| Text segment |
════

Sunday, April 26, 2015

Spotted at the Cato Institute: A Take on Rand Paul's View on Audit the Fed

There is a great object lesson provided by a recent Cato Institute panel discussion. It provided great insight into why it usually makes sense to go for the jugular and call for dismantlement of government agencies, rather than measures that are unclear in objectives and which can be co-opted by the established order.

The panel discussion took place on April 17 at the Washington D.C. headquarters and was titled. Should GAO Audit the Federal Reserve?.  Remarkably, the discussion hardly touches on the evils of the Federal Reserve and how it is the creator of the business cycle and a generally unstable economy. Instead, it is a discussion of the minutiae of what an establishment conducted audit would do and what it would look like. That's co-opting Ron Paul's call for auditing the Fed, which I am sure was aimed more at exposing the evils of Fed money manipulation.

════

| Instructions for the task |
Please answer these questions from the post about auditing the Fed:
(a) Which institute held the panel discussion?
(b) On what date did the panel discussion take place?
(c) Whose call for auditing the Fed does the writer say is being co-opted?

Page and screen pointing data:
════

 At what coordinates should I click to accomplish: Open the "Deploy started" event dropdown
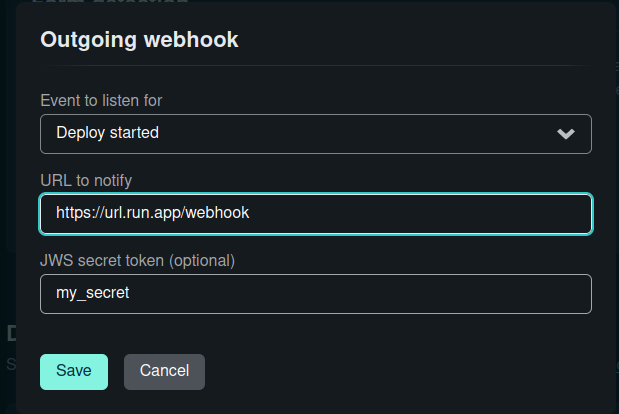pyautogui.click(x=316, y=134)
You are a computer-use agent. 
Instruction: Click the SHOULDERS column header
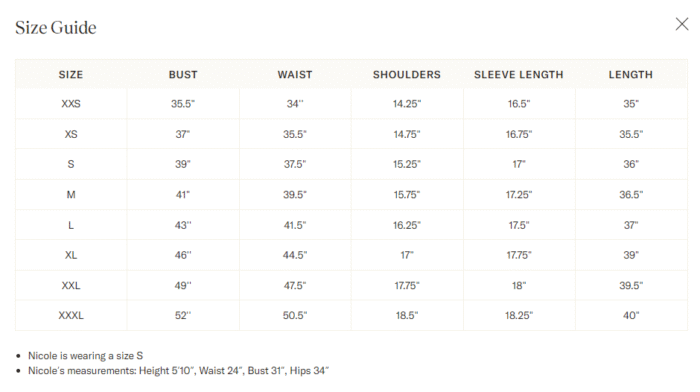[x=407, y=75]
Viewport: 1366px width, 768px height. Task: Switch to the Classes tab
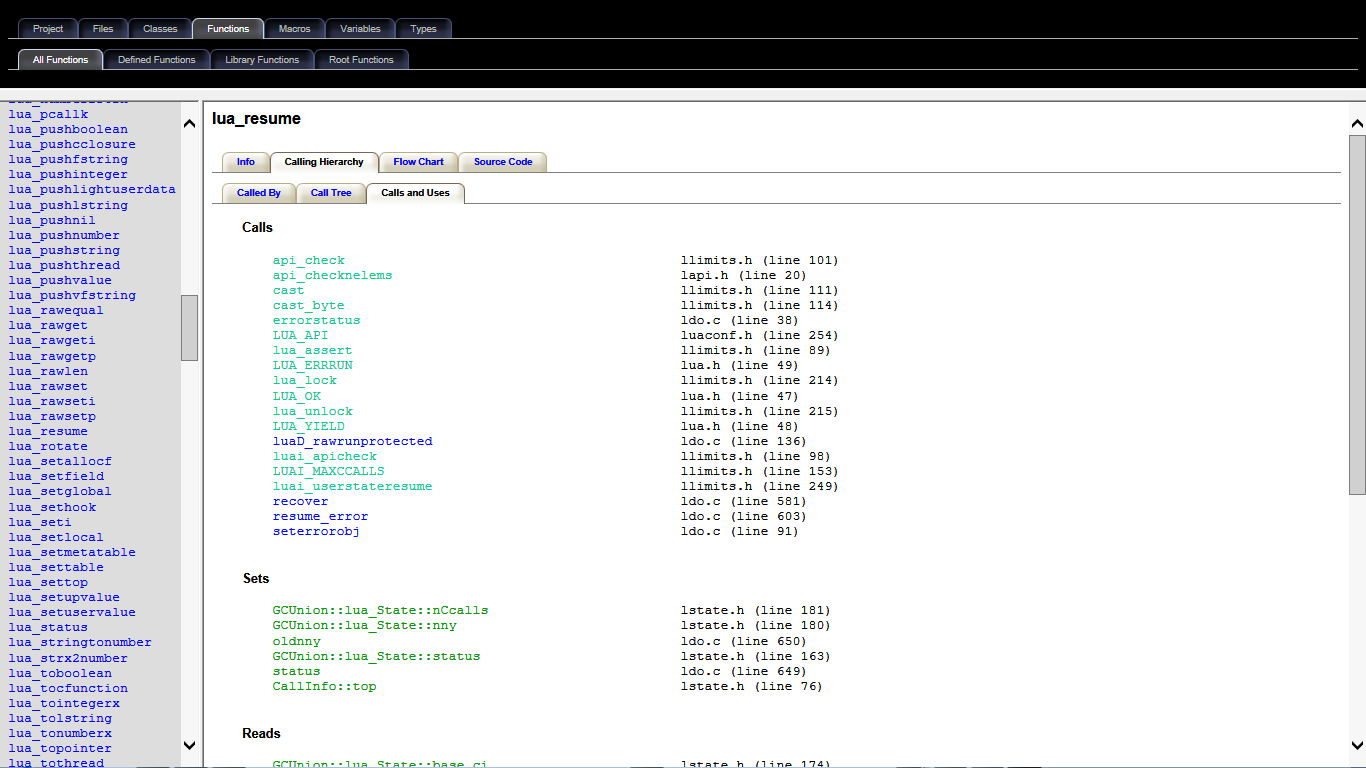[160, 29]
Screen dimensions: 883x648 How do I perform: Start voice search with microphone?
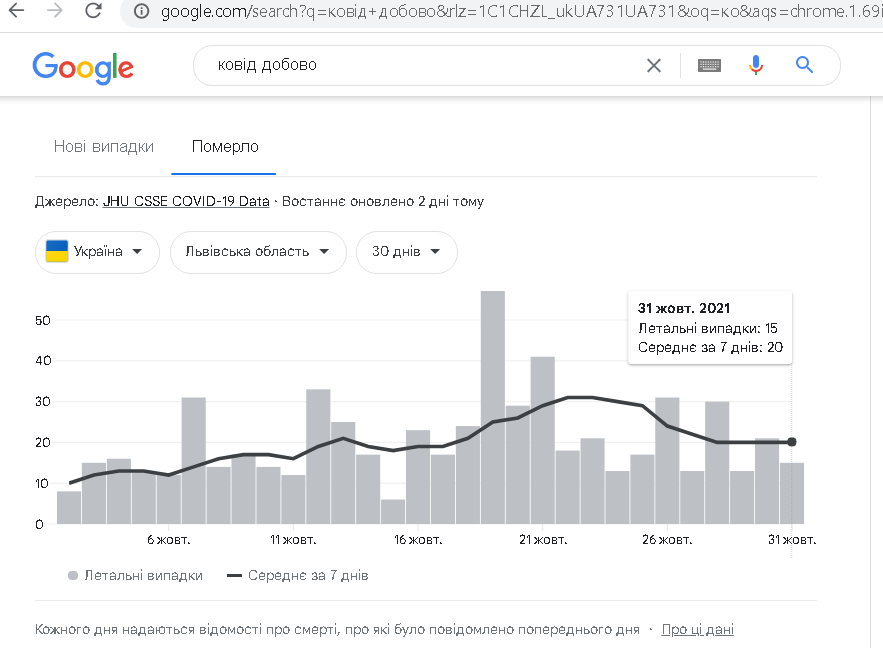[756, 65]
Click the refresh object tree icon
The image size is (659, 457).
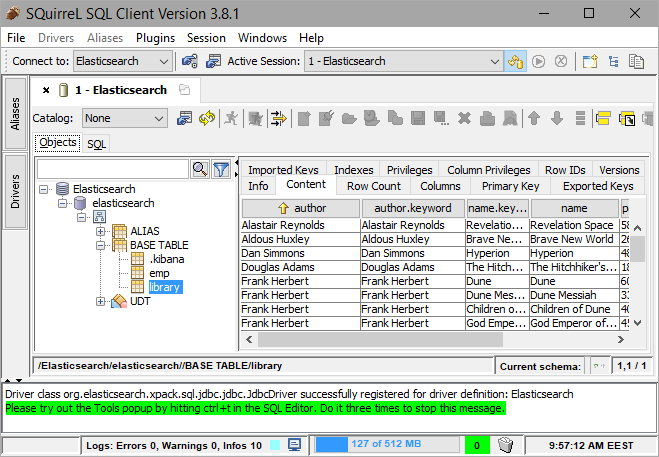pos(208,118)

════

| Final answer |
(a) The Cato Institute
(b) April 17
(c) Ron Paul's